**Görev A:**
Aşağıdaki karar metnine göre şu soruları cevaplayın:
(i) İncelenen dosyanın mahkemesi hangisidir?
(ii) Dava tarihi nedir?
(iii) İstinaf kanun yoluna kim başvurmuştur?

**Kaynak metin:**
Emsal Mahkeme Kararı Ankara Bölge Adliye Mahkemesi 21. Hukuk Dairesi 2020/849 E. 2022/654 K. 18.05.2022 T.

Görüntülediğiniz mahkeme kararı henüz kesinleşmemiştir. Yararlı olması amacıyla eklenmiştir.

T.C. Ankara Bölge Adliye Mahkemesi 21.Hukuk Dairesi 2020/849 Esas 2022/654 Karar
T.C.
ANKARA
BÖLGE ADLİYE MAHKEMESİ
21.HUKUK DAİRESİ

DOSYA NO : 2020/849
KARAR NO : 2022/654

TÜRK MİLLETİ ADINA
KARAR

İNCELENEN DOSYANIN
MAHKEMESİ : ANKARA 6. ASLİYE TİCARET MAHKEMESİ
TARİHİ :11/03/2020
NUMARASI : 2017/877 Esas 2020/193 Karar
DAVACI :
VEKİLİ :
DAVALI :
VEKİLLERİ :
DAVA : Alacak (Hizmet Sözleşmesinden Kaynaklanan)
DAVA TARİHİ : 25/12/2017
KARAR TARİHİ : 18/05/2022
GEREKÇELİ KARARIN
YAZILDIĞI TARİH : 18/05/2022

Taraflar arasındaki alacak istemine ilişkin davanın yargılaması sonunda ilamda yazılı nedenlerden dolayı davanın reddine yönelik olarak verilen hükme karşı davacı vekilince süresinde istinaf kanun yoluna başvurulması üzerine dosya incelendi, gereği konuşulup düşünüldü.

**Görev B:**
Satırlarda "Given: Switch chart to 1M range" ifadesini içeren satırla başlayıp "Action: point(14,98)" ifadesini içeren satırla biten bölümü, "Collapse" yerine "Expand" koyarak yeniden yazın. Geri kalan her şey değişmesin ve resimler cevaba dahil edilmesin.

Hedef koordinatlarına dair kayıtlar
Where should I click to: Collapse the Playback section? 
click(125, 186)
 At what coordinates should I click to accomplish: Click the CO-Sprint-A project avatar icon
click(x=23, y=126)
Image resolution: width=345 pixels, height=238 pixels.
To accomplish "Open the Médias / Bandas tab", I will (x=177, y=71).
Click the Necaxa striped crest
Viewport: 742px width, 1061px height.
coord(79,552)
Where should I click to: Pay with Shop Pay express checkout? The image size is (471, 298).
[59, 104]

==

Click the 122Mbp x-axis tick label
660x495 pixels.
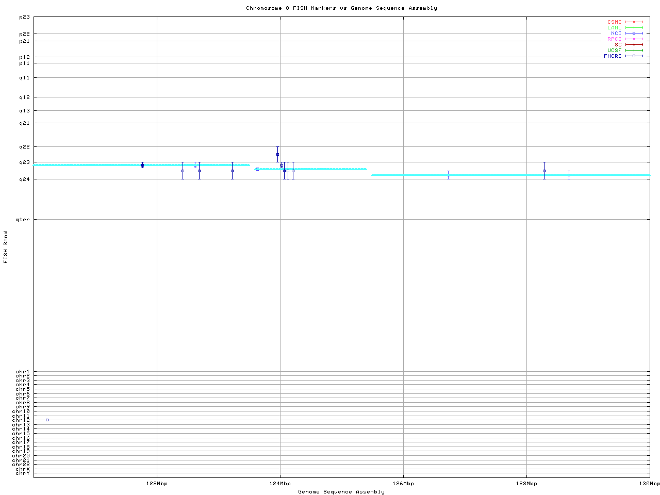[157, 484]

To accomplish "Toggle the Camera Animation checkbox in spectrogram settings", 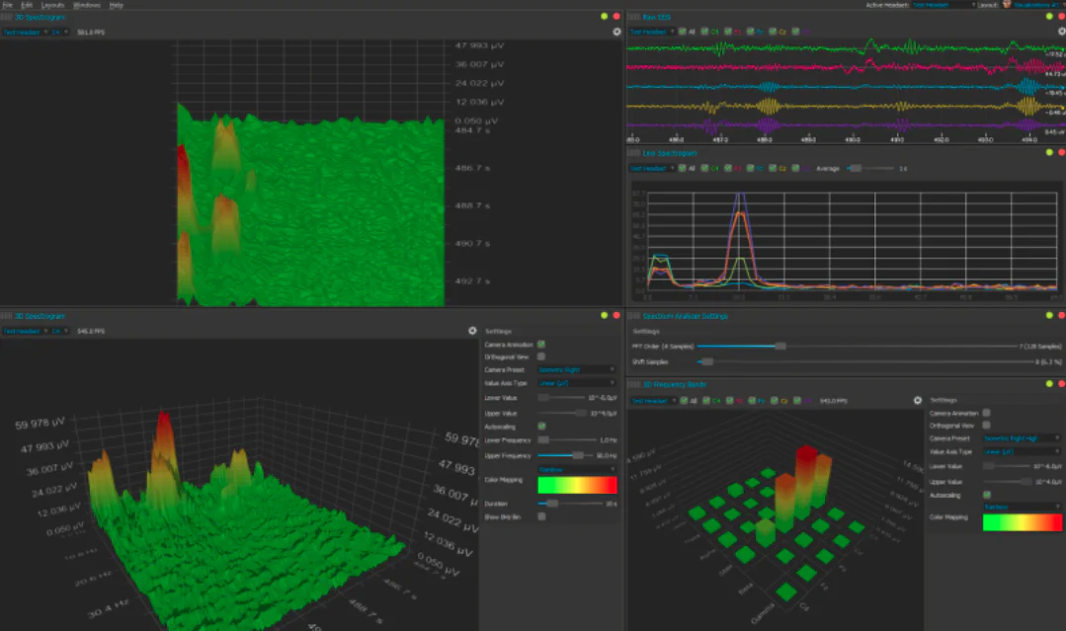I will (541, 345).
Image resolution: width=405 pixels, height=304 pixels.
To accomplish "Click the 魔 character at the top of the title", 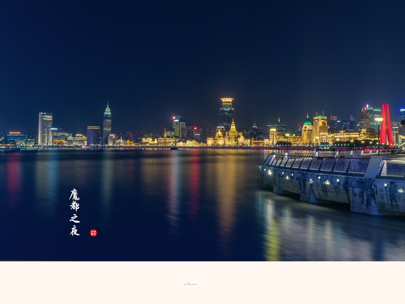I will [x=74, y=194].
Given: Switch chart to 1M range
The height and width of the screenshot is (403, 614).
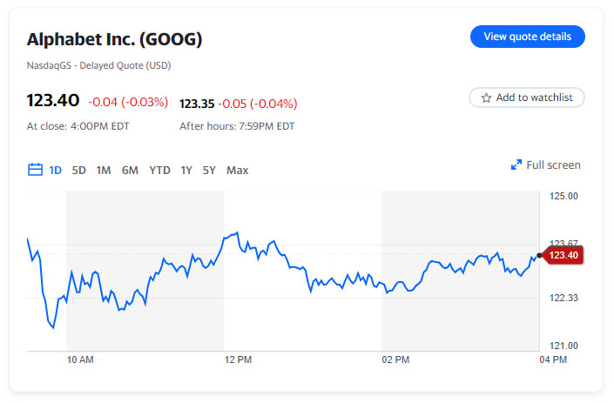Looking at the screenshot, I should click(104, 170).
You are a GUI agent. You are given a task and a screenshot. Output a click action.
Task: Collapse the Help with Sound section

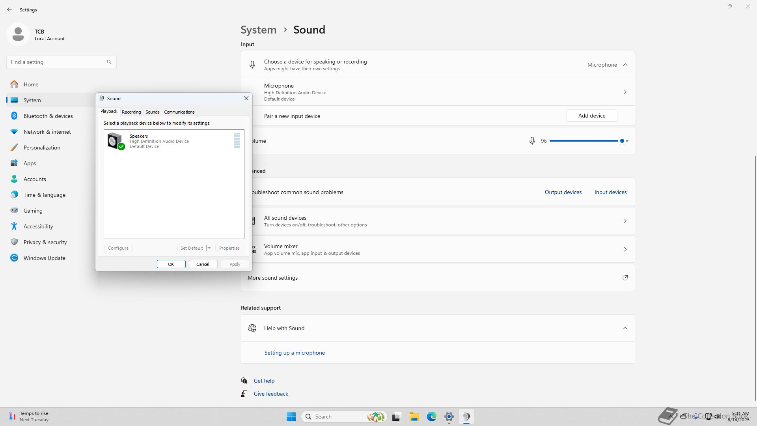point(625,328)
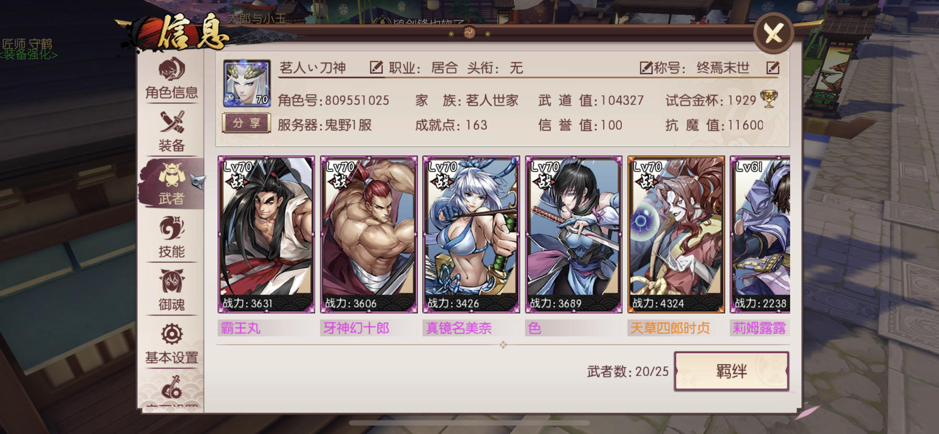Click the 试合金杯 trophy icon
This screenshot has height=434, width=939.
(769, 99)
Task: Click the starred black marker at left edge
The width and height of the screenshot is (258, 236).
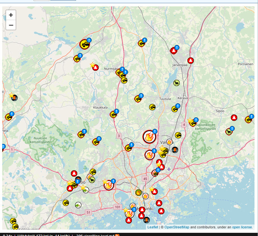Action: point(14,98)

...

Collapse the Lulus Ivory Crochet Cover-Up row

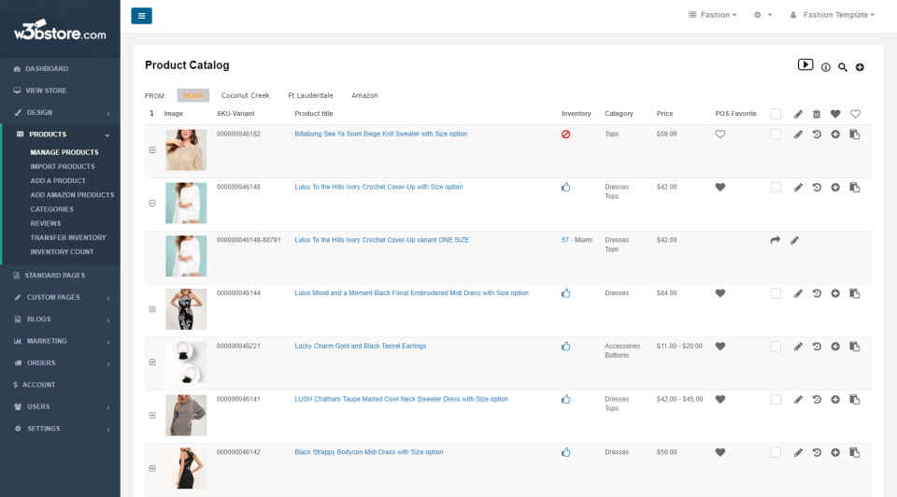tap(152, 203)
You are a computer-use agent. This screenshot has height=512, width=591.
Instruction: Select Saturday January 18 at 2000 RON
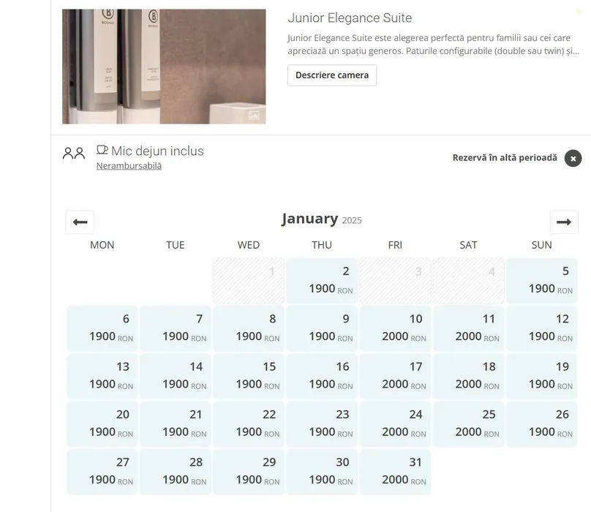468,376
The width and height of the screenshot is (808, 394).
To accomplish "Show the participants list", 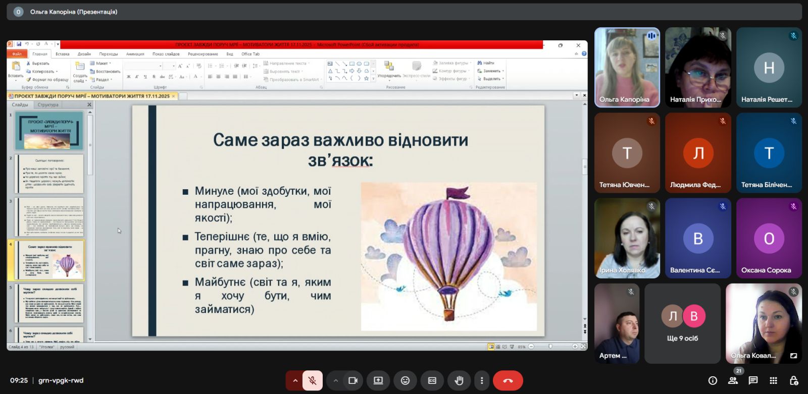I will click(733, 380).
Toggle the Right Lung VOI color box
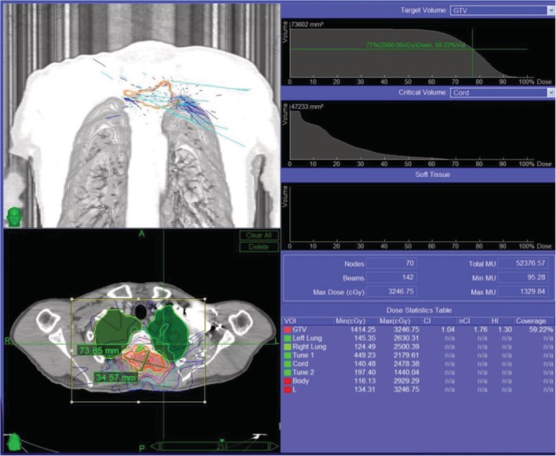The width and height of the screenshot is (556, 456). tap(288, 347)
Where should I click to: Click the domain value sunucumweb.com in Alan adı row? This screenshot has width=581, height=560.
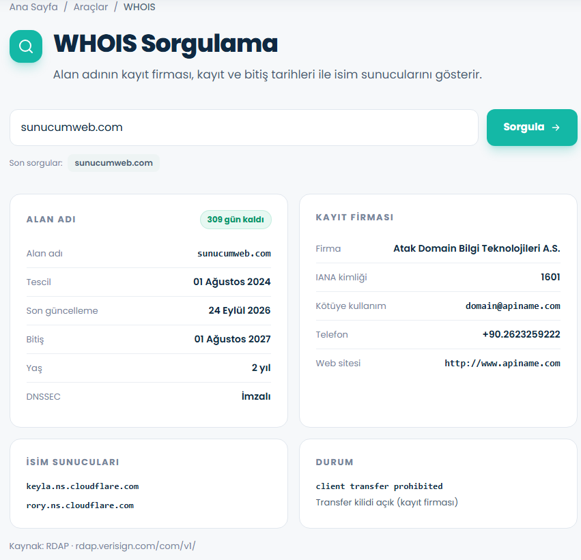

**Tam cevap A:**
(i) Ankara 6. Asliye Ticaret Mahkemesi.
(ii) 25/12/2017.
(iii) Davacı vekili.

**Tam cevap B:**
Given: Switch chart to 1M range
The height and width of the screenshot is (403, 614).
Looking at the screenshot, I should click(104, 170).
You are a GUI agent. You are given a task and a screenshot. Output a click action.
Task: Expand the Help with Sound section

point(625,328)
Click the 试合金杯 trophy icon
This screenshot has height=434, width=939.
(769, 99)
Task: Click the starred black marker at left edge
The width and height of the screenshot is (258, 236).
Action: point(14,98)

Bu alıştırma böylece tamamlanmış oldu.